Thursday, 16 December 2010

Let's Reorganise - Just For the Hell of it


Back to Julian Assange (just for a change); how the hell does one have sex, protected or otherwise, with someone who is asleep – unless they are blind drunk or dead? Mrs Chairman becomes fully alert if I merely grunt in the night, let alone try to surreptitiously have my evil way of her.

The US Air Force has blocked employees from visiting media websites carrying leaked WikiLeaks documents, including the New York Times and the Guardian. The Chinese must be laughing their socks off. Is this not an example of what we experts call hypocrisy?

Andrew Lansley, the Health Secretary, is to press on with massive Health Service reforms, and as usual it is unsurprisingly against the advice of experts and the odds. Lansley himself has no experience of reforming anything whatsoever, and no experience of anything outside politics. He’s had to publicly apologise for a number of gaffes and was guilty of flipping his home in the expenses scandal – but operating ‘within the rules’, which we now all know were designed by MPs for MPs to hide their avarice from those of us who pay their wages.

Cameron rejected claims by Labour that this is a reorganisation and instead called it a reform; however, in my lexicon a massive reform is a reorganisation. There again, he is a politician and well versed in changing the established meaning of words to suit his purpose.

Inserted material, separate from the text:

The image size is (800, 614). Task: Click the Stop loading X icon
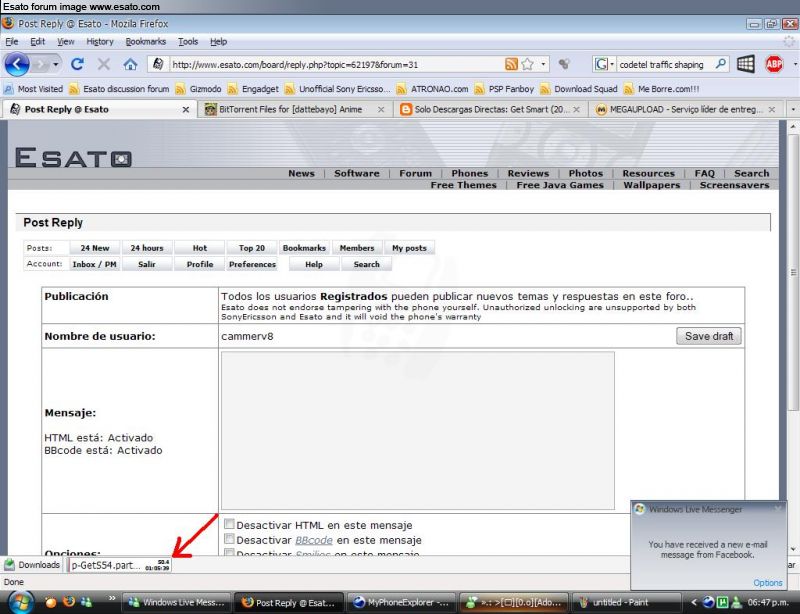pyautogui.click(x=104, y=64)
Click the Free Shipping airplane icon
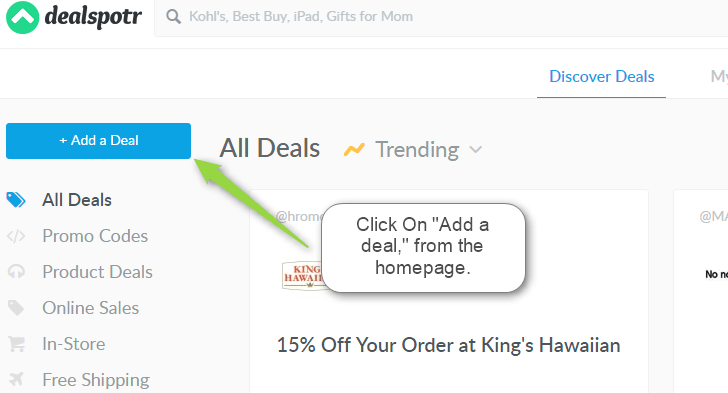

With regard to reorganisation I am reminded of the observation: “We trained hard ... but it seemed that every time we were beginning to form up into teams we would be reorganised. I was to learn later in life that we tend to meet any new situation by reorganising; and a wonderful method it can be for creating the illusion of progress while producing confusion, inefficiency, and demoralisation.”

Why don’t they just tinker with the bits that don’t work, leaving alone the vast majority that works extremely well, despite the constant interference from politicians keen to leave a lasting legacy but ending up leaving a devastating trail of destruction? Central government is intrinsically incapable of organising anything – be it a legal war or a transparent expenses system.

You know all these public consultations that the government is supposed to do? Anyone know what form they take, as you only seem to hear about them after they’ve taken place? Seems pointless really, as no matter what the public say, the government just blithely goes ahead and does whatever it wants.

Belay that! Just done a modicum on research and discovered a list of consultation sites.


2 comments:

Alan Burnett said...

After reading your wise words I have decided to undertake a major reorganisation of my blog over Christmas whereas before I was just going to tinker at the edges. Now, how do I go about flipping my house?

Chairman Bill said...

Alan: if I were you, I'd just reform it.